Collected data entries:

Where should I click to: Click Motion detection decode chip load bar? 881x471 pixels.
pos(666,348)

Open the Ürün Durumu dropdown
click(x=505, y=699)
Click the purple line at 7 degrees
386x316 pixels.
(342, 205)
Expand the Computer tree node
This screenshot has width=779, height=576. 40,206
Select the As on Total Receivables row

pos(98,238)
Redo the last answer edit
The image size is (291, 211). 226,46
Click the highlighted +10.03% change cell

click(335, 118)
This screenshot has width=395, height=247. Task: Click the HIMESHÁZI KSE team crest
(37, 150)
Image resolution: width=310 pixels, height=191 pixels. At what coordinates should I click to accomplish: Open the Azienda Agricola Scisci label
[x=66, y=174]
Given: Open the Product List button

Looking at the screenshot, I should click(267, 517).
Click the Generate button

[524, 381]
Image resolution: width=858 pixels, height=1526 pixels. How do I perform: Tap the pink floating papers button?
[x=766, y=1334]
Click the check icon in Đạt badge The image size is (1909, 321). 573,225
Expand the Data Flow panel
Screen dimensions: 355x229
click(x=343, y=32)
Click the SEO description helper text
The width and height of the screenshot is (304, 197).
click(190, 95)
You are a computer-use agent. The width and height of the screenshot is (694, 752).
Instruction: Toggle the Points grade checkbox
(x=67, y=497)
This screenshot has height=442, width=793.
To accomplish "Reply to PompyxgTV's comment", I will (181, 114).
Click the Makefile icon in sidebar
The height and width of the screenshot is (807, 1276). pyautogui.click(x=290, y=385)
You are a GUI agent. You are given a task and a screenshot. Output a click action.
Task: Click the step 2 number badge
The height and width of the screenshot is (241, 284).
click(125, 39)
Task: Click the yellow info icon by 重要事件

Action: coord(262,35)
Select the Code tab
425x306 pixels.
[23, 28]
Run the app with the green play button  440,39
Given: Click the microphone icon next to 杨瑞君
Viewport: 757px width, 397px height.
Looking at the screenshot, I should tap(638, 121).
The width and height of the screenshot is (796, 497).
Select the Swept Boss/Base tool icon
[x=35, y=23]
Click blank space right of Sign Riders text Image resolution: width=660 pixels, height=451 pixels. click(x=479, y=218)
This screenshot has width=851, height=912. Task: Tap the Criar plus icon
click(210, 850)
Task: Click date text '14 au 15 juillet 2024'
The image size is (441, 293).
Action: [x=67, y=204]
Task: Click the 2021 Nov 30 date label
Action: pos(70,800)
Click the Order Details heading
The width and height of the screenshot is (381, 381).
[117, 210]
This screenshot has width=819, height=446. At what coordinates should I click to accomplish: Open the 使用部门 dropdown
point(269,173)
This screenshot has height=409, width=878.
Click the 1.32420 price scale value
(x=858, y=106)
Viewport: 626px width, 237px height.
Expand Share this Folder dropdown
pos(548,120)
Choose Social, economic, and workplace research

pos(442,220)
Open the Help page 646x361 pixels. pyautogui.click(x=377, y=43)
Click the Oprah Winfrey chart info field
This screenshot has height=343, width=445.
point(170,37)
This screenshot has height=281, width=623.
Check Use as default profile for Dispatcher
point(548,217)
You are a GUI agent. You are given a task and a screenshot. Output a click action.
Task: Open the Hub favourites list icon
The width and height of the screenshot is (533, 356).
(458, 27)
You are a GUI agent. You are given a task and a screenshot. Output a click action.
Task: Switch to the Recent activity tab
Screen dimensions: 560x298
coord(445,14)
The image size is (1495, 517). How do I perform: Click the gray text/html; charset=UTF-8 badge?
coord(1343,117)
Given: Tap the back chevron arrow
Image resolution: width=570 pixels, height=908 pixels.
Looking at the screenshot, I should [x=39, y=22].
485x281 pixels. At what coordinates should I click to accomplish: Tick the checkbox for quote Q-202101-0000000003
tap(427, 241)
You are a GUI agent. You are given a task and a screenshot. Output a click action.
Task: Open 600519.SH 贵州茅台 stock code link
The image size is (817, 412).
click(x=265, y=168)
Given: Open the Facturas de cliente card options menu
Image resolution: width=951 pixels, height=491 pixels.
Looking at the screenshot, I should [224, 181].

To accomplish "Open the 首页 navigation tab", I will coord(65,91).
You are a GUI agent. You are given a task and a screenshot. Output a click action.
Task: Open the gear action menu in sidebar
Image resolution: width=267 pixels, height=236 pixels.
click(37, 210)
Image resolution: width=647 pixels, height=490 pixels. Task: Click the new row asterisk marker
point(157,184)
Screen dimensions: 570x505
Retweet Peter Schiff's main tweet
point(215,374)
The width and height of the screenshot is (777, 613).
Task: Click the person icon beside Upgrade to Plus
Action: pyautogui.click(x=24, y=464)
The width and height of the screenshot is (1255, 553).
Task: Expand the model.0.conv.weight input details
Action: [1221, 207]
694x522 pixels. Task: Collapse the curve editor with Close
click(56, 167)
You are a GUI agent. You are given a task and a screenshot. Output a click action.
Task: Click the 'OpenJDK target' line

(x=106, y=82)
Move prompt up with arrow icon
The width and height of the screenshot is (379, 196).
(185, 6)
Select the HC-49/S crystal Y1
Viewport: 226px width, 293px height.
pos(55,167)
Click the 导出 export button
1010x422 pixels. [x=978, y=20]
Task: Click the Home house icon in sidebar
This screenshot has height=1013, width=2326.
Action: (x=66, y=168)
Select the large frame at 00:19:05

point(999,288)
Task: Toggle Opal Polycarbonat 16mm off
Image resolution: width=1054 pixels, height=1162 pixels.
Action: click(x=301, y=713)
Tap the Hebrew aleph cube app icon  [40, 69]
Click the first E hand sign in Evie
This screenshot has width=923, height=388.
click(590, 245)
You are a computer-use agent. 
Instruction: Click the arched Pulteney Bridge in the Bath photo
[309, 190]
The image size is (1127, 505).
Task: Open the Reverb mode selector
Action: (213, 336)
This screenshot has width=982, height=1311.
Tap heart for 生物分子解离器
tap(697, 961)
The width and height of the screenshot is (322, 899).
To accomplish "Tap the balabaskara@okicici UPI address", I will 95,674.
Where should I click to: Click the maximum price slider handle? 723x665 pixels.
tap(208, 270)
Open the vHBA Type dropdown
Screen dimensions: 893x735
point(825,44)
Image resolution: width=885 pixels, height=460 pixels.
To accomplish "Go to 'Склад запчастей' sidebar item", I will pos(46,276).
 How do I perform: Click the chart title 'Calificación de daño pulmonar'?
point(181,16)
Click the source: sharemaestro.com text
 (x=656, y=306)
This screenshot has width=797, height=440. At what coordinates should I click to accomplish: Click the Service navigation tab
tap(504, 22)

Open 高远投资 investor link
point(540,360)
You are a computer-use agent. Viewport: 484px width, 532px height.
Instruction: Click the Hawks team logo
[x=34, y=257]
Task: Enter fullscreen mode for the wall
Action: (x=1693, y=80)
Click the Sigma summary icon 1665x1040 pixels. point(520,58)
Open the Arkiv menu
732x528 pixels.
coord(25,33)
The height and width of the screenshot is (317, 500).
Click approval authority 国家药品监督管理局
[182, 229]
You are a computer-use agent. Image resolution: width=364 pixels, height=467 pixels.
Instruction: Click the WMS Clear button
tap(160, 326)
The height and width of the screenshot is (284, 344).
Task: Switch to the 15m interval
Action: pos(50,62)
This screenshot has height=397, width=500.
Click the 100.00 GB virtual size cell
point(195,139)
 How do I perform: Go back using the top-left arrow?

[Problem] Your answer should consist only of the lines above between the line holding "Image resolution: width=1054" and the line holding "The width and height of the screenshot is (322, 899).", inclusive, each transcribed exactly.

[Expected answer]
Image resolution: width=1054 pixels, height=1162 pixels.
Action: click(x=301, y=713)
Tap the Hebrew aleph cube app icon  [40, 69]
Click the first E hand sign in Evie
This screenshot has width=923, height=388.
click(590, 245)
You are a computer-use agent. 
Instruction: Click the arched Pulteney Bridge in the Bath photo
[309, 190]
The image size is (1127, 505).
Task: Open the Reverb mode selector
Action: (213, 336)
This screenshot has width=982, height=1311.
Tap heart for 生物分子解离器
tap(697, 961)
The width and height of the screenshot is (322, 899).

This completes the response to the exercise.